◆ Work request ◆
Taking the line that contains "This screenshot has height=1080, width=1920." as the first, copy each line exactly up to and including the last line below.

──────── The input

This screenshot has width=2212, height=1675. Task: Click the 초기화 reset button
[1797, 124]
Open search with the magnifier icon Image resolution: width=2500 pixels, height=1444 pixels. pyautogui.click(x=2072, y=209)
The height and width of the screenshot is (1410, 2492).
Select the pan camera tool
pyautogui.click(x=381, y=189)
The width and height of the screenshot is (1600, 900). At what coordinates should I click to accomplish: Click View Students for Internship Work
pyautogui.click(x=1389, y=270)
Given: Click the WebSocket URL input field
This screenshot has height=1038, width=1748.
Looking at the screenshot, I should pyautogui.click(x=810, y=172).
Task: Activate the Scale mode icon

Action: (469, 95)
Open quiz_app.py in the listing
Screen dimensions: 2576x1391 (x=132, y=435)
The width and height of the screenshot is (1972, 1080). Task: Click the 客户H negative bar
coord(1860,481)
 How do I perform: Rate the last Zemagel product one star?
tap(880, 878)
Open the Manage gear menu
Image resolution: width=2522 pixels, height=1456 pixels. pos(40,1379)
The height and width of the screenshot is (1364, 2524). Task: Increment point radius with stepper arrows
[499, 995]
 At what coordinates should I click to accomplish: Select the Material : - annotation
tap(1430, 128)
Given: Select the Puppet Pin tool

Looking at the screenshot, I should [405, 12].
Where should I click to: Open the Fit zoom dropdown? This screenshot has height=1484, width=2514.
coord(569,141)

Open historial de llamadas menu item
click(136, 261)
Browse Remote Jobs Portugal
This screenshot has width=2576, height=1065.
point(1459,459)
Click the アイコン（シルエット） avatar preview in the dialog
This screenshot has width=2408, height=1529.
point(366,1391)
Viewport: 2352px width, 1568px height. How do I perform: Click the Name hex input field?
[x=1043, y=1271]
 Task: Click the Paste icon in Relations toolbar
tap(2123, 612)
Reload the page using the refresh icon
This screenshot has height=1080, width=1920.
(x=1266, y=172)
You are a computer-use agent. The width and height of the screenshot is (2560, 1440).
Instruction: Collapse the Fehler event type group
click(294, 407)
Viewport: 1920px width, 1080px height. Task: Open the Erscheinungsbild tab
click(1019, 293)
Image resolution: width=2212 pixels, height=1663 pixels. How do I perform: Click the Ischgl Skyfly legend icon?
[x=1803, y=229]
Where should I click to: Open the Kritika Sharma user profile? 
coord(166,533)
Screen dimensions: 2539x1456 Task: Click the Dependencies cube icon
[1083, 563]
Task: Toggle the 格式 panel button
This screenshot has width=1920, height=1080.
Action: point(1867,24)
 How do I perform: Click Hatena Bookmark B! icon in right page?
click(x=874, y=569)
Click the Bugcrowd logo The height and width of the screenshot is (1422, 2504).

────────────────

◆ Your response ◆
This screenshot has height=1080, width=1920.
(x=1266, y=172)
You are a computer-use agent. The width and height of the screenshot is (2560, 1440).
Instruction: Collapse the Fehler event type group
click(294, 407)
Viewport: 1920px width, 1080px height. Task: Open the Erscheinungsbild tab
click(1019, 293)
Image resolution: width=2212 pixels, height=1663 pixels. How do I perform: Click the Ischgl Skyfly legend icon?
[x=1803, y=229]
Where should I click to: Open the Kritika Sharma user profile? 
coord(166,533)
Screen dimensions: 2539x1456 Task: Click the Dependencies cube icon
[1083, 563]
Task: Toggle the 格式 panel button
This screenshot has width=1920, height=1080.
Action: point(1867,24)
 How do I perform: Click Hatena Bookmark B! icon in right page?
click(x=874, y=569)
Click the Bugcrowd logo The height and width of the screenshot is (1422, 2504).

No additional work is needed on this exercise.